I am reading through Devlin's "Joy of sets".
I am up to the section on relations, and I wanted to check I had understood what a relation is and how it is defined in relation to a set.
Devlin states that a if $P$ is a property that applies to pairs of elements of a set $x$, then it is often called a binary relation ($R$ hereafter) on $P$ though strictly speaking the relation concerns the set:
{$(a,b)|a \in X \land b \in X \in P(x,y)$}
This suggests to me that $R$ is a set, and it is a set of elements of $X$ which make $P$ true. Is this correct?
For example: $X =$ {1, 2, 3, 4, 5}
If $R_1 = 2a$ where $a \in X$
Then $R_1 = $ {2, 4}
Because a unary relation on $X$ is defined to be a subset of $X$. Which means, although multiplying every element of $X$ by 2 gives {2, 4, 6, 8, 10}, only $2, 4 \in X$
If $R_2 = 2a + b | 2a + b$ is even
Then $R_2$ = {(1,2), (1,4), (2,2), (2,4), (3,2), (3,4), (4,2), (4,4), (5,2), (5,4)}
Because the pairs in $R_2$ are all of the ordered pairs of $X^2$ that make $R_2$ true.
Final example, if $R_3 = a + b + c | a + b + c = 3k, k \in$ Z
Then $R_3 = $ {(1,1,1), (1,1,4),...,(5,5,2), (5,5,5)}
Because the triples are all elements of $X^3$ which make $R_3$ true.

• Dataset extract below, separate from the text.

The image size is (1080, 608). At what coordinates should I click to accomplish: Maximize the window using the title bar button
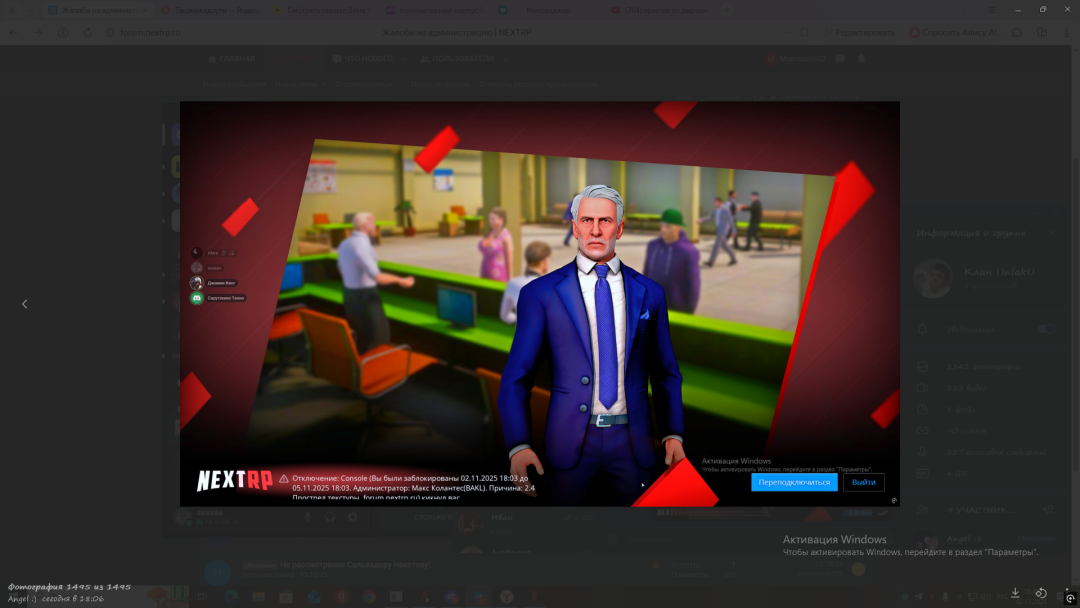(x=1042, y=9)
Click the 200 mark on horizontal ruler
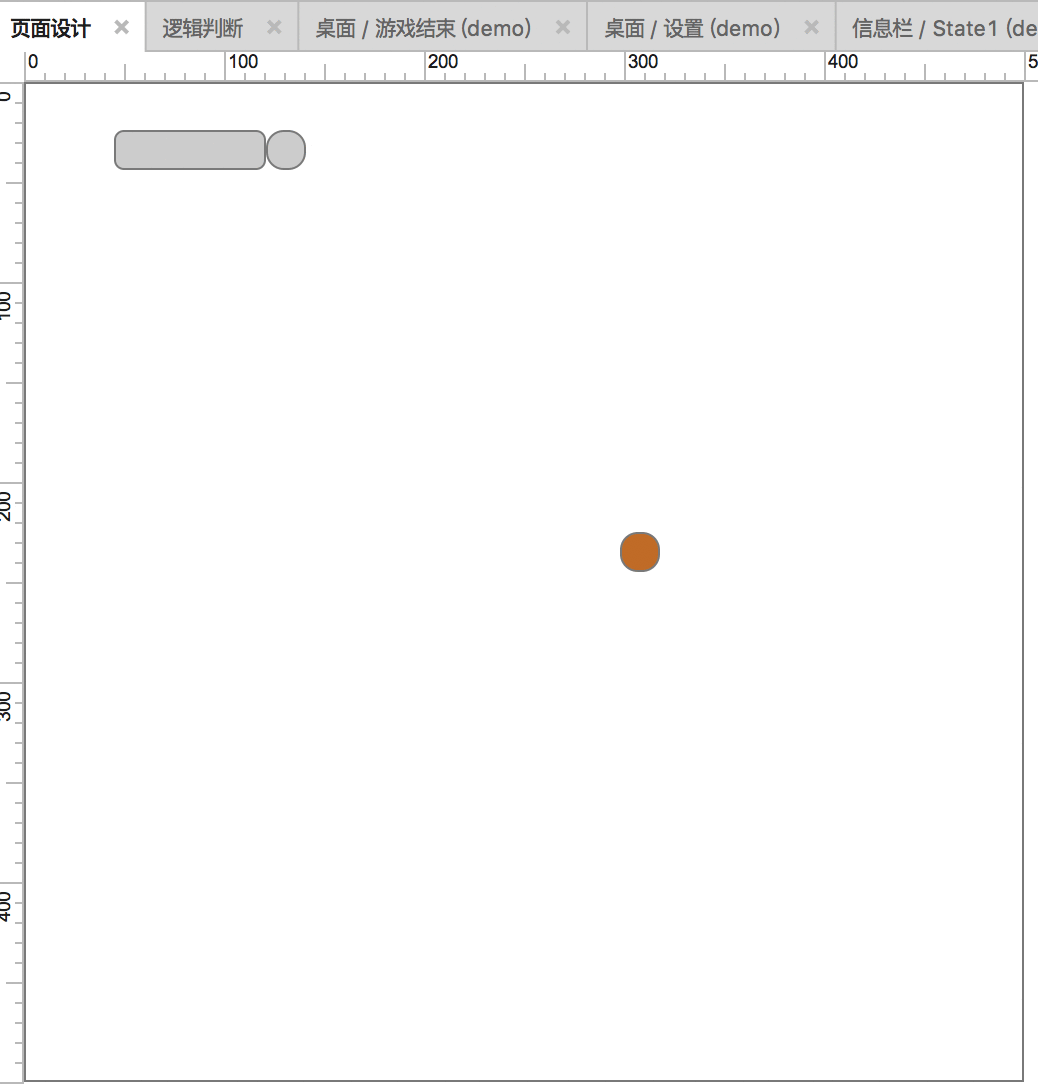 [443, 62]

I ask because I am was struggling to appreciate the difference between $R$ and an equivalence relation - but that seems to be a relationship which is also reflexive, symmetric, and transitive.
Thank you in advance for any help or guidance.
Yes, a binary relation on $X$ is a subset of $X \times X$, and so it is also a set.
And yes, an equivalence relation is a special type of binary relation which is, as you said, reflexive, symmetric, and transitive.